Will Pure will offer a SaaS version of the Portworx K8s app data protection product?
It already does: “Portworx Backup is available as both a self managed offering and a SaaS offering. The Portworx Backup SaaS offering is a fully managed service that has been available for customers since June 2022. We also announced the industry’s most compelling Free Forever tier on Portworx Backup SaaS in October 2022 at Kubecon Detroit. Apart from the thousands of users who have signed up for Portworx Free Trial offers over the years, we have seen tremendous monthly traction in terms of user signups. More details on Portworx Backup SaaS are in this blog and a second one.”
Pure has announced SaaS-based offerings for all of the Portworx Platform, and launched the first Data Services on Kubernetes SaaS offering via its Portworx Data Services launch last year.
Trilio
David Safaii, Trilio’s executive chairman, told us: “Per the chart provided on ‘Estimated Users’, speaking for Trilio (only), the presented figures are incorrect. Though we will not share exact numbers we can comfortably say that Trilio’s customer base is well north of the number presented in your chart. As relates to users, Trilio’s offering spans departments in organizations creating 000’s of users. For example, there is an engagement at this moment that empowers IT, Network and Engineering Operational teams across an entire Telco with Trilio’s Intelligent Recovery capabilities.

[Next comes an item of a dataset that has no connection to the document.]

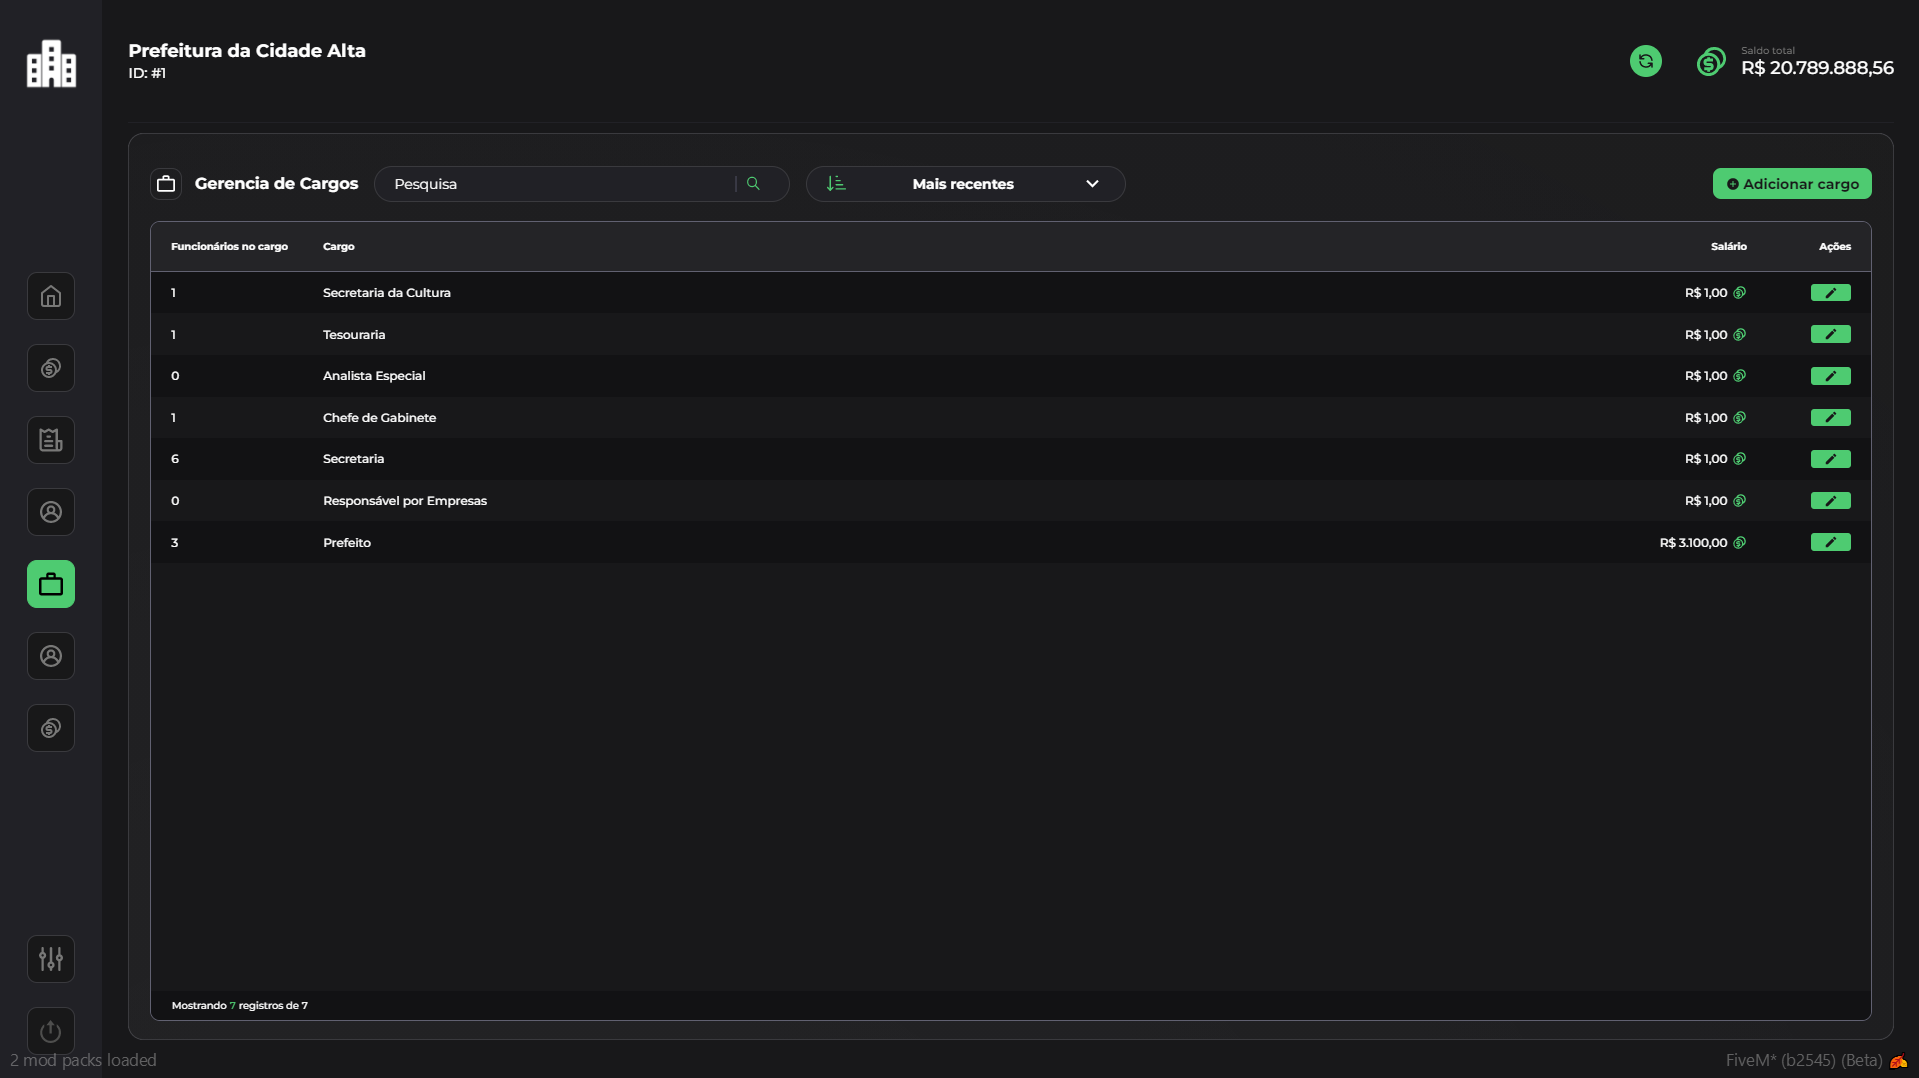The width and height of the screenshot is (1919, 1078).
Task: Open the Mais recentes sort dropdown
Action: pyautogui.click(x=965, y=184)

“This has typically been the rule for us and not the exception as organizations look to our enterprise-class platform for scale, broad capabilities/features, support, and vision – which the upper end of the market is happy to pay for and rely on. Coupled with strong ties and deep collaboration with industry leading Distributions such as Red Hat, Trilio eliminates risk and instills confidence in Day 2 Operations.
“So, while there are 20,000 Velero users depicted in the chart, IMHO, it represents a number of individuals that have downloaded the tool. It does not present the story of organizations leveraging it to protect entire production environments. Yes, Docker is an excellent example of this.
“Please keep in mind the number of downloaded free tools by individuals in the wild that were never used or orphaned after they simply did not do what was required – maybe kicking the tires. While there is no way of tracking Velero usage in production states, the good news (about the download figure) is that it paints a story of a rapidly growing Kubernetes market. Developers and other individuals are all learning and building. Naturally, in the short term, they will want to leverage free when possible.
“Where do we go tomorrow with Velero? We will not comment on our product plans but Trilio will co-exist. There is no denying that Trilio’s technology will continue to lead from the front.”
Kasten by Veeam
A Veeam spokesperson told us regarding Kasten by Veeam and Velero: “Veeam has … nothing to add to the story.”